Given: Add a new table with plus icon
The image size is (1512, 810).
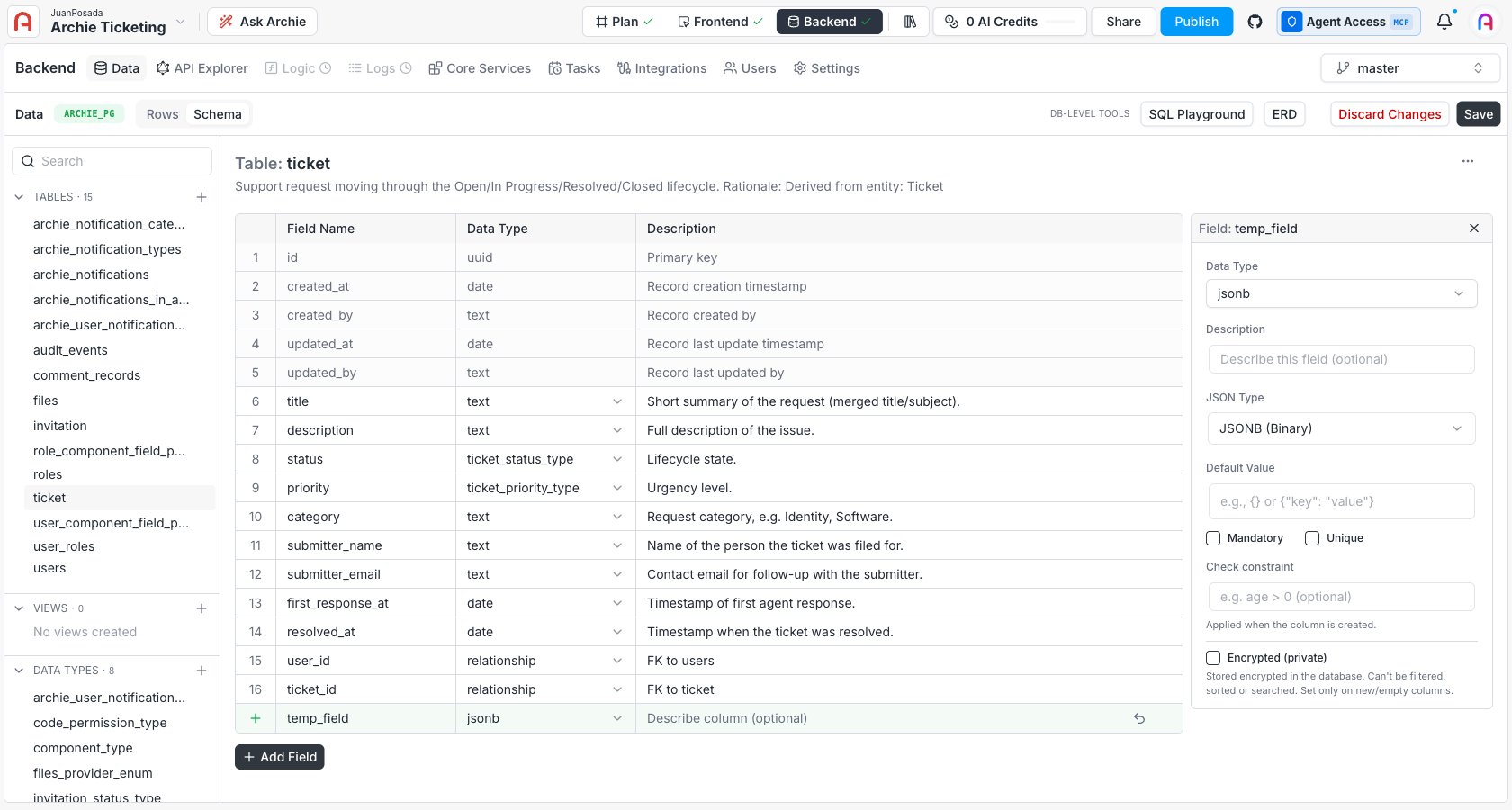Looking at the screenshot, I should pyautogui.click(x=202, y=197).
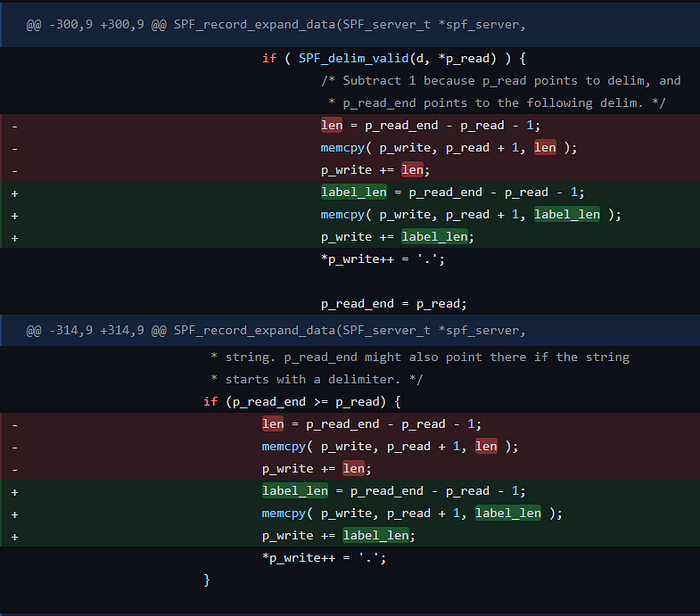Select the 'string. p_read_end might also point' comment

pyautogui.click(x=419, y=357)

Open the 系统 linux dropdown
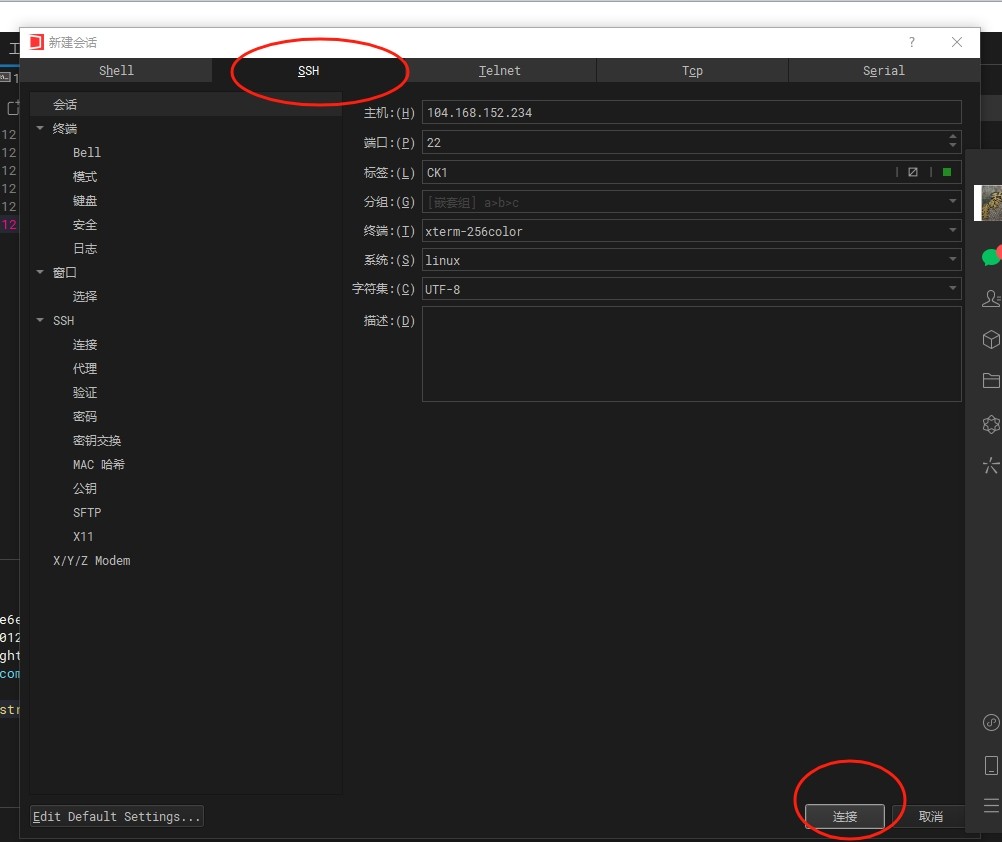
****
Print every item above word for word, with the pictures left out.

■ **Expected output**
Given: Add a new table with plus icon
The image size is (1512, 810).
Looking at the screenshot, I should pyautogui.click(x=202, y=197).
Select the 'string. p_read_end might also point' comment

pyautogui.click(x=419, y=357)

Open the 系统 linux dropdown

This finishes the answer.